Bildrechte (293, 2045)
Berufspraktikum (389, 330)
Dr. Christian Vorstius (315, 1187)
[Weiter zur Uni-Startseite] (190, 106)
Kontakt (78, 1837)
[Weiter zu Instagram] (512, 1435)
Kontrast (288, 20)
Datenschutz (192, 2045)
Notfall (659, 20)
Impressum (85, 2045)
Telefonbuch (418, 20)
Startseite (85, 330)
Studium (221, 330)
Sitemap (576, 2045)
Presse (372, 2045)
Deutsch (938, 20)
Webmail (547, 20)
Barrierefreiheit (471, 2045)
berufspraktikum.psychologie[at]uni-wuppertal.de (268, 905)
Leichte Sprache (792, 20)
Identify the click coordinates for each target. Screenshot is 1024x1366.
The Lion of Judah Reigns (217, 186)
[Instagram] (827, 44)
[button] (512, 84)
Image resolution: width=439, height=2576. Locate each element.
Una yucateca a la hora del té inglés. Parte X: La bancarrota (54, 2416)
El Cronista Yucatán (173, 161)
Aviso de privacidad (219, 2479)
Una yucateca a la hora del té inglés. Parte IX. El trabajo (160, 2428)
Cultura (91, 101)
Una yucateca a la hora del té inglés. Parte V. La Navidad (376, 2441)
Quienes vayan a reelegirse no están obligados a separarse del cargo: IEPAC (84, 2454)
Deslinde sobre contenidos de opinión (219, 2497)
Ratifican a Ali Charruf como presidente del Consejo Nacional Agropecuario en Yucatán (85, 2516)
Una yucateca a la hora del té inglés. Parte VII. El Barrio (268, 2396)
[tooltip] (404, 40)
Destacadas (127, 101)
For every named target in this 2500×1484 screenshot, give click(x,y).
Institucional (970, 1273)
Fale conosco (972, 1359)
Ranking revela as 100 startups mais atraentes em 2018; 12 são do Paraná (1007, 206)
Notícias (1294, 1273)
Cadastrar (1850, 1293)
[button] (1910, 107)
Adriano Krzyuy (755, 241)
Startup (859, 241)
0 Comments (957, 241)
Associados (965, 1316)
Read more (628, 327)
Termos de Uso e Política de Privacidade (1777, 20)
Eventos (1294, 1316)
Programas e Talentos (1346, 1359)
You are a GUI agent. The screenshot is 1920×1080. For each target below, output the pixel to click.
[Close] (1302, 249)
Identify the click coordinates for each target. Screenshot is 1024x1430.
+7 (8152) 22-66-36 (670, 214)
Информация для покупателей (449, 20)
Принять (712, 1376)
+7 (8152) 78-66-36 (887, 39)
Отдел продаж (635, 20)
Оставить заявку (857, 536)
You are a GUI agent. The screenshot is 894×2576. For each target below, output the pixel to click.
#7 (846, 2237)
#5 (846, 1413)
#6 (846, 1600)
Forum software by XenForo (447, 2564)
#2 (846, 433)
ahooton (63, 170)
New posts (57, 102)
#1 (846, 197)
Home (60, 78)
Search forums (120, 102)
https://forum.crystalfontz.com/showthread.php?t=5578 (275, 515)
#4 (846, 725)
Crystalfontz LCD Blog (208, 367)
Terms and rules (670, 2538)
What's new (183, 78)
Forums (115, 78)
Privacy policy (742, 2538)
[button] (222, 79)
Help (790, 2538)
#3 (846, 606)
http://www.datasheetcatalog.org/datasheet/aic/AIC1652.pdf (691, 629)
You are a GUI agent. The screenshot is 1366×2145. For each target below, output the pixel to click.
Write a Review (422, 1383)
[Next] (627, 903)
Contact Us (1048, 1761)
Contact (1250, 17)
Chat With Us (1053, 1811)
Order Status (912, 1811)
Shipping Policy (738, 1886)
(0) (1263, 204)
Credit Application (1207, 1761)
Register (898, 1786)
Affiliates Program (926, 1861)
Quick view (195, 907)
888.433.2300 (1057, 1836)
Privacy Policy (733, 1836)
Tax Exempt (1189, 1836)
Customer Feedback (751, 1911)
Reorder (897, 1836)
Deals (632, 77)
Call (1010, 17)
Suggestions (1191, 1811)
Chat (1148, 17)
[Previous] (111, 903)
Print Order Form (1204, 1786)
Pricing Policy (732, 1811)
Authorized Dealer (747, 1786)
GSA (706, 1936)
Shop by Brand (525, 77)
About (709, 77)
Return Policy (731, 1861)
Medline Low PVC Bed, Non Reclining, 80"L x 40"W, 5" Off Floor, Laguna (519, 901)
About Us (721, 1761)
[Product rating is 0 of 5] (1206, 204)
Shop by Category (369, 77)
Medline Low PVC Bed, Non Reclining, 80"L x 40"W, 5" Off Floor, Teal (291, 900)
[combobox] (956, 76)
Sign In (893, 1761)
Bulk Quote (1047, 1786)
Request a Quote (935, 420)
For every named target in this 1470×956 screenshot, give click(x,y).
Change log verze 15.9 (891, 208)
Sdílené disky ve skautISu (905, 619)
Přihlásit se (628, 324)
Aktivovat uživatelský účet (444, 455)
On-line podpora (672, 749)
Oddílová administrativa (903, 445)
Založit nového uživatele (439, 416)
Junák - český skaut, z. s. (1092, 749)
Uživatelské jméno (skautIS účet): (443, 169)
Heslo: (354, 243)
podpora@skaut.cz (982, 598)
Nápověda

[About this exercise]
In the entries above, one line contains "Kontakt (78, 1837)" and another contains "Deslinde sobre contenidos". Reproduce exactly those two lines and the lines between them, nothing else.

[Written answer]
Kontakt (78, 1837)
[Weiter zu Instagram] (512, 1435)
Kontrast (288, 20)
Datenschutz (192, 2045)
Notfall (659, 20)
Impressum (85, 2045)
Telefonbuch (418, 20)
Startseite (85, 330)
Studium (221, 330)
Sitemap (576, 2045)
Presse (372, 2045)
Deutsch (938, 20)
Webmail (547, 20)
Barrierefreiheit (471, 2045)
berufspraktikum.psychologie[at]uni-wuppertal.de (268, 905)
Leichte Sprache (792, 20)
Identify the click coordinates for each target. Screenshot is 1024x1366.
The Lion of Judah Reigns (217, 186)
[Instagram] (827, 44)
[button] (512, 84)
Image resolution: width=439, height=2576. Locate each element.
Una yucateca a la hora del té inglés. Parte X: La bancarrota (54, 2416)
El Cronista Yucatán (173, 161)
Aviso de privacidad (219, 2479)
Una yucateca a la hora del té inglés. Parte IX. El trabajo (160, 2428)
Cultura (91, 101)
Una yucateca a la hora del té inglés. Parte V. La Navidad (376, 2441)
Quienes vayan a reelegirse no están obligados a separarse del cargo: IEPAC (84, 2454)
Deslinde sobre contenidos de opinión (219, 2497)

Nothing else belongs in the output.